Andrés Arauz Galarza (born 6 February 1985) is an Ecuadorian politician and economist. Arauz served as Minister of Knowledge and Human Talent in the Rafael Correa administration from 2015 to 2017. He also briefly served as President of the Citizen Revolution Movement from five months between December 2020 to May 2021.

Arauz was a candidate for President of Ecuador in the 2021 general election as a progressive candidate. He came in first place in the first round of voting, however narrowly lost in the run-off election to Conservative banker Guillermo Lasso.

Background 
Andrés Arauz started his career as a public servant in 2009 at the Central Bank of Ecuador. He was general director of banking at the Central Bank from 2011 to 2013. He was later appointed deputy minister of planning and general director of national procurement.  In March 2015, he was appointed Minister of Knowledge and Human Talent in the government of Rafael Correa, replacing Guillaume Long. From this position he led the coordination and supervision of the execution of the politics, programs, and projects of the Ministries of Education, Culture, Higher Education, Science, and Technology. Among the outcomes of these projects were improved technological independence in the country, the use of free software, and the development of free knowledge.

He also headed the Ministry of Culture for a brief period of time due to the resignation of Raúl Vallejo.

In 2017, when Lenín Moreno became president, Arauz turned to an academic career, co-founding the Observatory of Dollarization dedicated to disseminating essays and investigations  on the subject of dollarization of various national economies and its effects.  He also began doctoral studies on financial economics at the National Autonomous University of Mexico. He is a member of the Executive Council of International Progress.

He is a member of the Executive Council of the Progressive International.

Political career

2021 presidential candidacy 
Allies of former president Rafael Correa were prevented from registering a new political party after Moreno became president. As a result, a political coalition called Unión por la Esperanza (UNES), was formed, which includes the political organisations Citizen Revolution Movement and . 

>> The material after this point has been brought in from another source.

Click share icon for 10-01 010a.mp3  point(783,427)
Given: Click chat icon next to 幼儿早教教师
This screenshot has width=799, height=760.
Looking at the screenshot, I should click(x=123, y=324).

On 18 August 2020, UNES announced Arauz as its candidate for President of Ecuador in the elections scheduled for 7 February 2021. Accompanying Arauz as running mate would have been Rafael Correa, who had been president from 2007 to 2017. However, his acceptance of the position was rejected by the National Electoral Council, which argued that it was mere procedure rather than politically motivated, as Correa, who resided in Belgium, refused to return to the country and serve an 8-year prison sentence for corruption. The courts barred Correa from holding a political position for 25 years.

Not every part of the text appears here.